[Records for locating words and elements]
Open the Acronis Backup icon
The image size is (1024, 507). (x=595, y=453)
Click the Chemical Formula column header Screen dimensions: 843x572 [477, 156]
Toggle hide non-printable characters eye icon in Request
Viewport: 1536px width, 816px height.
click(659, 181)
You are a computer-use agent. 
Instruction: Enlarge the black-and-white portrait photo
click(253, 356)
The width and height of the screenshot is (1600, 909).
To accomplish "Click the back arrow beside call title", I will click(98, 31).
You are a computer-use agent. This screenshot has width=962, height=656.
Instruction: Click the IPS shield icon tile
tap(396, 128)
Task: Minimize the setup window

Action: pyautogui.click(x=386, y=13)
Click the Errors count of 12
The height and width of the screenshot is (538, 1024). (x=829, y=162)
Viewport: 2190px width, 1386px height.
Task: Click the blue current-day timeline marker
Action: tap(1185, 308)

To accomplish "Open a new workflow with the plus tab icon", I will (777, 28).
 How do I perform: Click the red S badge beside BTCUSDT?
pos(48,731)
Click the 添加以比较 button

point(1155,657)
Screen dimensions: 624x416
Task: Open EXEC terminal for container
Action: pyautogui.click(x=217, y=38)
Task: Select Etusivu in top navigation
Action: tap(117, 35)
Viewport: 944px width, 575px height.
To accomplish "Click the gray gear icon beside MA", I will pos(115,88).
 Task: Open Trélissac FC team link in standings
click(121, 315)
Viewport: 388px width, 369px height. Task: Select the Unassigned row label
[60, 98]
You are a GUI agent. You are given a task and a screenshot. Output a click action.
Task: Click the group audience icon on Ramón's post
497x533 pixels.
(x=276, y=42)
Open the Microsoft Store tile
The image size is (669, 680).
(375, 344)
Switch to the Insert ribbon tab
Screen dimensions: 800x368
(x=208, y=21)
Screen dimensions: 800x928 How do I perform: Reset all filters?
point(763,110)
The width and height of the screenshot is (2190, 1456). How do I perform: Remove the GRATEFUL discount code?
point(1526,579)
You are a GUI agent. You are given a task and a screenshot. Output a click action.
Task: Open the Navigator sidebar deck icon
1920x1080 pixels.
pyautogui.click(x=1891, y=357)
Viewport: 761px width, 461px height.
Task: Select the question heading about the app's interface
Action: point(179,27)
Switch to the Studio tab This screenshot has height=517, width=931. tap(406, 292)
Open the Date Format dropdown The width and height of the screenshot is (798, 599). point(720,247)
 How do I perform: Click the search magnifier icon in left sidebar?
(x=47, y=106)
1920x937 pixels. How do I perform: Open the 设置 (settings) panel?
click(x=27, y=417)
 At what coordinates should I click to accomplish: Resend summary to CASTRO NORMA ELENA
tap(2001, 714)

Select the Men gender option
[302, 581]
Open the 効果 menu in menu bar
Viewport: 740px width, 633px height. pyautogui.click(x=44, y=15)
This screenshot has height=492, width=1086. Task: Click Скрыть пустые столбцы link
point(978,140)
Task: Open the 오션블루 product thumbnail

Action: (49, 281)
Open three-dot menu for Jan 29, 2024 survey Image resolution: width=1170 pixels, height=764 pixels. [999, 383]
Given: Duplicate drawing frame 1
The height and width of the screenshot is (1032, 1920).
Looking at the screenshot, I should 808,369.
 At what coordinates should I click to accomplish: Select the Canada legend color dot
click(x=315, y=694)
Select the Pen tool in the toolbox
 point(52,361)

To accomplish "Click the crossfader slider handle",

**GOAL**. Reproduce the material above in full, line for line and without any alteration.

**CORRECT RESPONSE**.
Open the Acronis Backup icon
The image size is (1024, 507). (x=595, y=453)
Click the Chemical Formula column header Screen dimensions: 843x572 [477, 156]
Toggle hide non-printable characters eye icon in Request
Viewport: 1536px width, 816px height.
click(659, 181)
You are a computer-use agent. 
Instruction: Enlarge the black-and-white portrait photo
click(253, 356)
The width and height of the screenshot is (1600, 909).
To accomplish "Click the back arrow beside call title", I will click(98, 31).
You are a computer-use agent. This screenshot has width=962, height=656.
Instruction: Click the IPS shield icon tile
tap(396, 128)
Task: Minimize the setup window

Action: pyautogui.click(x=386, y=13)
Click the Errors count of 12
The height and width of the screenshot is (538, 1024). (x=829, y=162)
Viewport: 2190px width, 1386px height.
Task: Click the blue current-day timeline marker
Action: tap(1185, 308)

To accomplish "Open a new workflow with the plus tab icon", I will (777, 28).
 How do I perform: Click the red S badge beside BTCUSDT?
pos(48,731)
Click the 添加以比较 button

point(1155,657)
Screen dimensions: 624x416
Task: Open EXEC terminal for container
Action: pyautogui.click(x=217, y=38)
Task: Select Etusivu in top navigation
Action: tap(117, 35)
Viewport: 944px width, 575px height.
To accomplish "Click the gray gear icon beside MA", I will pos(115,88).
 Task: Open Trélissac FC team link in standings
click(121, 315)
Viewport: 388px width, 369px height. Task: Select the Unassigned row label
[60, 98]
You are a GUI agent. You are given a task and a screenshot. Output a click action.
Task: Click the group audience icon on Ramón's post
497x533 pixels.
(x=276, y=42)
Open the Microsoft Store tile
The image size is (669, 680).
(375, 344)
Switch to the Insert ribbon tab
Screen dimensions: 800x368
(x=208, y=21)
Screen dimensions: 800x928 How do I perform: Reset all filters?
point(763,110)
The width and height of the screenshot is (2190, 1456). How do I perform: Remove the GRATEFUL discount code?
point(1526,579)
You are a GUI agent. You are given a task and a screenshot. Output a click action.
Task: Open the Navigator sidebar deck icon
1920x1080 pixels.
pyautogui.click(x=1891, y=357)
Viewport: 761px width, 461px height.
Task: Select the question heading about the app's interface
Action: point(179,27)
Switch to the Studio tab This screenshot has height=517, width=931. tap(406, 292)
Open the Date Format dropdown The width and height of the screenshot is (798, 599). point(720,247)
 How do I perform: Click the search magnifier icon in left sidebar?
(x=47, y=106)
1920x937 pixels. How do I perform: Open the 设置 (settings) panel?
click(x=27, y=417)
 At what coordinates should I click to accomplish: Resend summary to CASTRO NORMA ELENA
tap(2001, 714)

Select the Men gender option
[302, 581]
Open the 効果 menu in menu bar
Viewport: 740px width, 633px height. pyautogui.click(x=44, y=15)
This screenshot has height=492, width=1086. Task: Click Скрыть пустые столбцы link
point(978,140)
Task: Open the 오션블루 product thumbnail

Action: (49, 281)
Open three-dot menu for Jan 29, 2024 survey Image resolution: width=1170 pixels, height=764 pixels. [999, 383]
Given: Duplicate drawing frame 1
The height and width of the screenshot is (1032, 1920).
Looking at the screenshot, I should 808,369.
 At what coordinates should I click to accomplish: Select the Canada legend color dot
click(x=315, y=694)
Select the Pen tool in the toolbox
 point(52,361)

To accomplish "Click the crossfader slider handle",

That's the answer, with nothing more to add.